**Task statement**
Copy out these records word for word, from the line containing "Image resolution: width=1456 pixels, height=819 pixels. Describe" up to and including the line containing "What do you see at coordinates (1364, 284)".

**Data shown**

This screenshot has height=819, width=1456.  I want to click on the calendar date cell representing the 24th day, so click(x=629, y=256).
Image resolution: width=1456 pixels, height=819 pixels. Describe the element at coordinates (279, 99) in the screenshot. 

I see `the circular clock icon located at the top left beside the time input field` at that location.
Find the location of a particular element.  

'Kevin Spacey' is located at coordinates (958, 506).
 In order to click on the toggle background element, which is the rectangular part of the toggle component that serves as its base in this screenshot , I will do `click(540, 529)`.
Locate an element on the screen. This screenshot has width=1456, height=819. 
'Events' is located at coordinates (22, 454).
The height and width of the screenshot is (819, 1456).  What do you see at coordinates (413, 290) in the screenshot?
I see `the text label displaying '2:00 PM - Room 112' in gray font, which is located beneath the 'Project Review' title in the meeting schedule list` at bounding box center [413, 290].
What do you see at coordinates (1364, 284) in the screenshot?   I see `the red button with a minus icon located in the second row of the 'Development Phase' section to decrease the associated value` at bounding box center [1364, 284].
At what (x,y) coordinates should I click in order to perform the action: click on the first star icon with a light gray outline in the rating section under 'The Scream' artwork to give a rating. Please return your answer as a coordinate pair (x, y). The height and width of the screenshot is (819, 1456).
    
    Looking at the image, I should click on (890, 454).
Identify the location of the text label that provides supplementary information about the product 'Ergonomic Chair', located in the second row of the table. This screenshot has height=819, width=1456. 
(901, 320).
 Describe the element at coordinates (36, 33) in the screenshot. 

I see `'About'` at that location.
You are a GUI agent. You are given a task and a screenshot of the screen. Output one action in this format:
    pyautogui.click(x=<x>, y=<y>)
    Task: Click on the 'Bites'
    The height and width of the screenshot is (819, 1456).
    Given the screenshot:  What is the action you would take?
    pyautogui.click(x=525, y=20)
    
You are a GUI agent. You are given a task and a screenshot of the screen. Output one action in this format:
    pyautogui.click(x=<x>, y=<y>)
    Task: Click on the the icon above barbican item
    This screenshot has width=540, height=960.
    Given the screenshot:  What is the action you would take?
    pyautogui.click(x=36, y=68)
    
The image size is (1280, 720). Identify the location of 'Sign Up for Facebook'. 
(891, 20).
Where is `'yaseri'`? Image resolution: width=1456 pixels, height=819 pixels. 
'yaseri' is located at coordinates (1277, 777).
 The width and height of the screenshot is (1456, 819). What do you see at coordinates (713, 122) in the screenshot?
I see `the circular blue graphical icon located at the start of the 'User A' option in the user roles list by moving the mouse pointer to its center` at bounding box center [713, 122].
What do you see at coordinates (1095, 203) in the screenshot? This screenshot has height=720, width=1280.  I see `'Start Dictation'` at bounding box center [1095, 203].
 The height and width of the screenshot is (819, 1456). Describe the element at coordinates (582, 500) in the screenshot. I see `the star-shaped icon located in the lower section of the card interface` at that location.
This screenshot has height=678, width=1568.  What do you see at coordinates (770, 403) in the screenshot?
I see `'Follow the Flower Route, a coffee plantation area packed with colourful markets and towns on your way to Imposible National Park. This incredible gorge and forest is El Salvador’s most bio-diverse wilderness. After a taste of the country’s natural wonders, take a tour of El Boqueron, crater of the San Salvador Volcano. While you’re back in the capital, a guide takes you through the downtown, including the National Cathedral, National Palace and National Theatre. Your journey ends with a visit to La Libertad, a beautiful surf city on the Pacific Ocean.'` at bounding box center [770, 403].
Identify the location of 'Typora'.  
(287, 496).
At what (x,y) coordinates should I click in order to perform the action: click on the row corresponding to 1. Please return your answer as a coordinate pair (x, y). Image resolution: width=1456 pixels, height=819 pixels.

**Completed task**
Image resolution: width=1456 pixels, height=819 pixels. Describe the element at coordinates (279, 99) in the screenshot. 

I see `the circular clock icon located at the top left beside the time input field` at that location.
Find the location of a particular element.  

'Kevin Spacey' is located at coordinates (958, 506).
 In order to click on the toggle background element, which is the rectangular part of the toggle component that serves as its base in this screenshot , I will do `click(540, 529)`.
Locate an element on the screen. This screenshot has width=1456, height=819. 
'Events' is located at coordinates (22, 454).
The height and width of the screenshot is (819, 1456).  What do you see at coordinates (413, 290) in the screenshot?
I see `the text label displaying '2:00 PM - Room 112' in gray font, which is located beneath the 'Project Review' title in the meeting schedule list` at bounding box center [413, 290].
What do you see at coordinates (1364, 284) in the screenshot?   I see `the red button with a minus icon located in the second row of the 'Development Phase' section to decrease the associated value` at bounding box center [1364, 284].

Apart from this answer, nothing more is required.